Endocrine disrupting effects of waterborne fluoxetine exposure on the reproductive axis of female goldfish, Carassius auratus.

Evidence suggests that pharmaceuticals and personal care products reach urban watersheds, bioconcentrate in fish, and potentially disrupt physiological homeostasis. These impairments often affect hormone functions. Selective serotonin reuptake inhibitors (SRRIs) are increasingly studied with regards to their endocrine disrupting effects on teleost physiological processes, including reproduction. To examine whether FLX effects on the endocrine regulation of reproductive physiology in goldfish are sex-specific, we exposed sexually recrudescent female goldfish to two waterborne concentrations of FLX (0.54μg/L and 54μg/L) using an experimental design previously used for sexually mature male goldfish.
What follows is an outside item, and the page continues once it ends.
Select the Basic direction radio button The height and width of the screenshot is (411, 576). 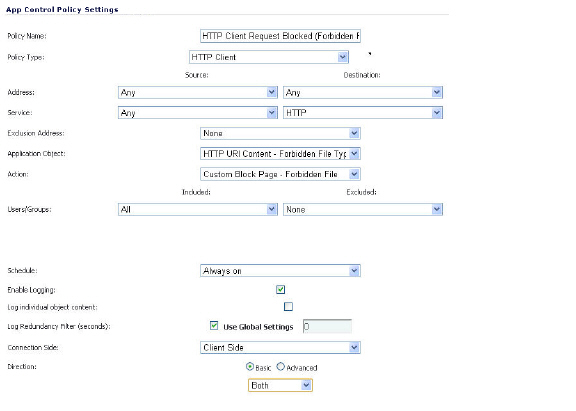click(250, 367)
To evaluate possible endocrine disrupting effects, we quantified the gonadosomatic index, circulating hormone concentrations (luteinizing hormone, LH; growth hormone, GH; 17-β estradiol, E2 ; and testosterone, T), and the expression of isotocin and vasotocin in the telencephalon, gonadotropin subunits and GH in the pituitary, and gonadotropin receptors, GH receptors, and aromatase in the ovary. Female goldfish exposed to 0.54μg/L FLX exhibited a significant decrease in circulating E2 , and conversely, a significant increase in circulating LH and ovarian aromatase mRNA levels, suggesting disruption of E2 -mediated feedback on LH release. These results, when compared with those previously observed in males, reveal that waterborne exposure to environmentally relevant levels of FLX sex-specifically disrupts the reproductive endocrine axis in goldfish, characterized by a decrease in E2 in females, and conversely, estrogen-like effects in males. These data emphasize the importance of studying the effect of endocrine disrupting chemicals on both sexes.